Bir yandan, teori öncesi, sezgisel bir olasılık anlayışımız var. Öte yandan, Kolomogorov'un olasılığın resmi aksiyomatizasyonu var.
Kayıtsızlık ilkesi sezgisel olasılık anlayışımıza aittir. Olasılığın herhangi bir resmileştirmesinin ona saygı duyması gerektiğini düşünüyoruz. Bununla birlikte, belirttiğiniz gibi, resmi olasılık teorimiz her zaman bunu yapmaz ve Borel-Komogorov paradoksu bunu yapmadığı durumlardan biridir.
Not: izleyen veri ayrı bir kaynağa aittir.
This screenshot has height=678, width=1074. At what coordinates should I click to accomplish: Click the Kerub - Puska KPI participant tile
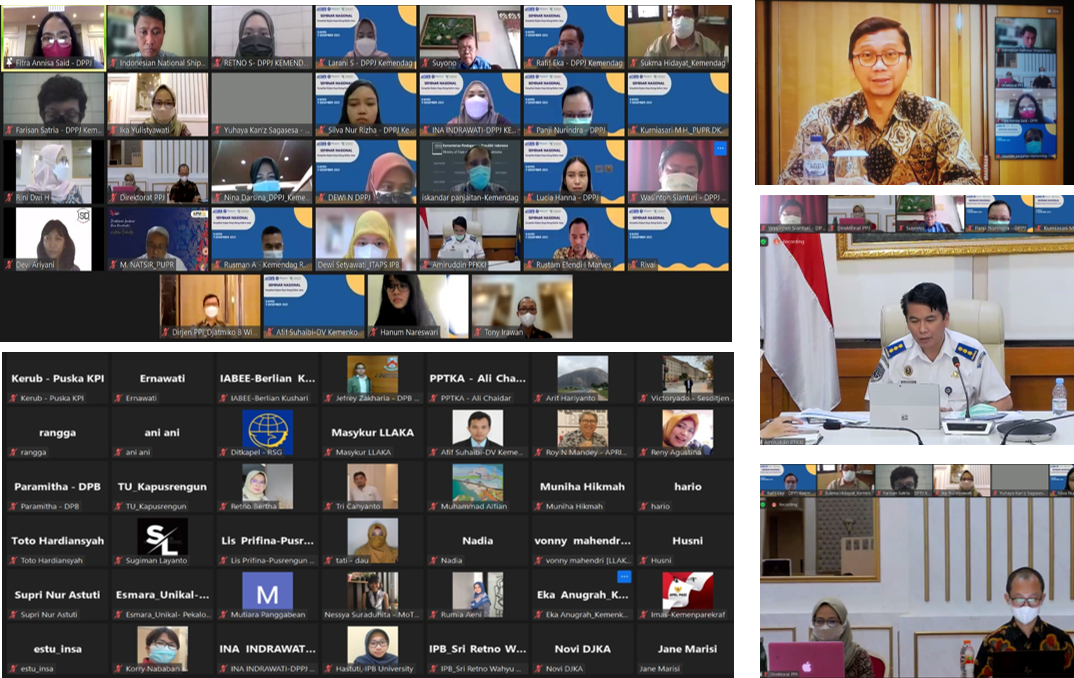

Öyleyse, gerçekten sorduğunuz şeyi düşünüyorum: Bu çekici sezgisel prensip ile modern ölçü teorik olasılık teorimimiz arasındaki çatışmayı nasıl çözebiliriz?
Biri, diğer cevap ve yorumcular gibi resmi teorimize de dayanabilir. Borel-Kolmogorov paradoksunda ekvator sınırını belirli bir şekilde seçerseniz, kayıtsızlık ilkesinin geçerli olmadığını ve sezgilerimizin yanlış olduğunu iddia ediyorlar .
Bunu tatmin edici bulmuyorum. Resmi kuramımız bu temel ve açıkçası gerçek sezgiyi yakalamazsa, o zaman eksik olduğuna inanıyorum. Bu temel prensibi reddetmemeli, teoriyi değiştirmeye çalışmalıyız.
Bir olasılık filozofu olan Alan Hájek bu görevi üstlenmiştir ve bu makalede bunun için inandırıcı bir şekilde tartışmaktadır . Koşullu olasılık hakkında daha uzun bir makale burada bulunabilir , burada iki zarf paradoksu gibi bazı klasik sorunları da tartışır.